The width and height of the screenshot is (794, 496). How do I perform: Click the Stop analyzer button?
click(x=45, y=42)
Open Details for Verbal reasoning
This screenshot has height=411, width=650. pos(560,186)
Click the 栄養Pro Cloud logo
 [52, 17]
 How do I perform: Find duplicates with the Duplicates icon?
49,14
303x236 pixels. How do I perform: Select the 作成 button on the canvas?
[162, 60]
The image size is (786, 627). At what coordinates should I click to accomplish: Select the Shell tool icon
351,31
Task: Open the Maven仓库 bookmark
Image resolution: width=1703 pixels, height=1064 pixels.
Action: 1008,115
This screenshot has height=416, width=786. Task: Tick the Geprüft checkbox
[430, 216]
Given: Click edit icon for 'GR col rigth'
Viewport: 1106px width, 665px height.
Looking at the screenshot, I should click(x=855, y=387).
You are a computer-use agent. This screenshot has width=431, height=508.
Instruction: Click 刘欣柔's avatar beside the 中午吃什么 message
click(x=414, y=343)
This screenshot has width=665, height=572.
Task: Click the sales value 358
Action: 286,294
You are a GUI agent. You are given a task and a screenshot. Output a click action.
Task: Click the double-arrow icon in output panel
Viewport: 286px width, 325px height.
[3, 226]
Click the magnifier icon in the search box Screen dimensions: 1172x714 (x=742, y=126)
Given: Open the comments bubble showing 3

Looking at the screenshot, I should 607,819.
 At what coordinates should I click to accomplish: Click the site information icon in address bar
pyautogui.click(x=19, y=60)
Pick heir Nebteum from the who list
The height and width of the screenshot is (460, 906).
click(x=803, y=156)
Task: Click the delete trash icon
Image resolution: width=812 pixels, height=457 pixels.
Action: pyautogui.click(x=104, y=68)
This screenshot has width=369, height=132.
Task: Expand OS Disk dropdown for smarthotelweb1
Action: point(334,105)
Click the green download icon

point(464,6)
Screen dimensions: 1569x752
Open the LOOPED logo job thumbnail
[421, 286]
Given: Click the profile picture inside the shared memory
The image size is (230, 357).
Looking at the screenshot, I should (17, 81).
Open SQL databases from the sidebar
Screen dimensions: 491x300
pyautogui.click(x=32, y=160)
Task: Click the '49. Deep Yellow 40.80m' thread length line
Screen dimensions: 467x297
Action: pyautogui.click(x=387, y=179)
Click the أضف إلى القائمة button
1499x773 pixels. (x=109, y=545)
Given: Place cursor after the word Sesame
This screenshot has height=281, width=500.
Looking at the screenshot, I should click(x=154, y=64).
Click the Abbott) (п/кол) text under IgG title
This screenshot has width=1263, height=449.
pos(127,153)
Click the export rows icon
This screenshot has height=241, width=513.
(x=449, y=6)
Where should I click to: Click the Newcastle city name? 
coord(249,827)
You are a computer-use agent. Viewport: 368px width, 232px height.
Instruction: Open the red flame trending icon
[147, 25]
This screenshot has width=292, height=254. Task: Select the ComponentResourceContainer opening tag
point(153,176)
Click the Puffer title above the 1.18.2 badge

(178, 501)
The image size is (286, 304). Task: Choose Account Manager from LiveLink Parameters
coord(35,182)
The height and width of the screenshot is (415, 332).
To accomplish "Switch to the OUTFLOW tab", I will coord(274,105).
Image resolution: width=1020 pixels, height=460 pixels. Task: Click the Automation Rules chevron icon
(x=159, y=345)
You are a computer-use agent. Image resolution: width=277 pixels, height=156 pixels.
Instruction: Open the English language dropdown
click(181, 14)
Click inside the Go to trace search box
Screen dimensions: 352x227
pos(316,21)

# # #

(What is asked):
Rewrite the listing above, replacing "Instruction" with "Goal" wherever it occurs and leaving everything else unchanged.

(Final result):
The width and height of the screenshot is (794, 496). How do I perform: Click the Stop analyzer button?
click(x=45, y=42)
Open Details for Verbal reasoning
This screenshot has height=411, width=650. pos(560,186)
Click the 栄養Pro Cloud logo
 [52, 17]
 How do I perform: Find duplicates with the Duplicates icon?
49,14
303x236 pixels. How do I perform: Select the 作成 button on the canvas?
[162, 60]
The image size is (786, 627). At what coordinates should I click to accomplish: Select the Shell tool icon
351,31
Task: Open the Maven仓库 bookmark
Image resolution: width=1703 pixels, height=1064 pixels.
Action: 1008,115
This screenshot has height=416, width=786. Task: Tick the Geprüft checkbox
[430, 216]
Given: Click edit icon for 'GR col rigth'
Viewport: 1106px width, 665px height.
Looking at the screenshot, I should click(x=855, y=387).
You are a computer-use agent. This screenshot has width=431, height=508.
Goal: Click 刘欣柔's avatar beside the 中午吃什么 message
click(x=414, y=343)
This screenshot has width=665, height=572.
Task: Click the sales value 358
Action: 286,294
You are a GUI agent. You are given a task and a screenshot. Output a click action.
Task: Click the double-arrow icon in output panel
Viewport: 286px width, 325px height.
[3, 226]
Click the magnifier icon in the search box Screen dimensions: 1172x714 (x=742, y=126)
Given: Open the comments bubble showing 3

Looking at the screenshot, I should 607,819.
 At what coordinates should I click to accomplish: Click the site information icon in address bar
pyautogui.click(x=19, y=60)
Pick heir Nebteum from the who list
The height and width of the screenshot is (460, 906).
click(x=803, y=156)
Task: Click the delete trash icon
Image resolution: width=812 pixels, height=457 pixels.
Action: pyautogui.click(x=104, y=68)
This screenshot has width=369, height=132.
Task: Expand OS Disk dropdown for smarthotelweb1
Action: point(334,105)
Click the green download icon

point(464,6)
Screen dimensions: 1569x752
Open the LOOPED logo job thumbnail
[421, 286]
Given: Click the profile picture inside the shared memory
The image size is (230, 357).
Looking at the screenshot, I should (17, 81).
Open SQL databases from the sidebar
Screen dimensions: 491x300
pyautogui.click(x=32, y=160)
Task: Click the '49. Deep Yellow 40.80m' thread length line
Screen dimensions: 467x297
Action: pyautogui.click(x=387, y=179)
Click the أضف إلى القائمة button
1499x773 pixels. (x=109, y=545)
Given: Place cursor after the word Sesame
This screenshot has height=281, width=500.
Looking at the screenshot, I should click(x=154, y=64).
Click the Abbott) (п/кол) text under IgG title
This screenshot has width=1263, height=449.
pos(127,153)
Click the export rows icon
This screenshot has height=241, width=513.
(x=449, y=6)
Where should I click to: Click the Newcastle city name? 
coord(249,827)
You are a computer-use agent. Viewport: 368px width, 232px height.
Goal: Open the red flame trending icon
[147, 25]
This screenshot has width=292, height=254. Task: Select the ComponentResourceContainer opening tag
point(153,176)
Click the Puffer title above the 1.18.2 badge

(178, 501)
The image size is (286, 304). Task: Choose Account Manager from LiveLink Parameters
coord(35,182)
The height and width of the screenshot is (415, 332).
To accomplish "Switch to the OUTFLOW tab", I will coord(274,105).
Image resolution: width=1020 pixels, height=460 pixels. Task: Click the Automation Rules chevron icon
(x=159, y=345)
You are a computer-use agent. Image resolution: width=277 pixels, height=156 pixels.
Goal: Open the English language dropdown
click(181, 14)
Click inside the Go to trace search box
Screen dimensions: 352x227
pos(316,21)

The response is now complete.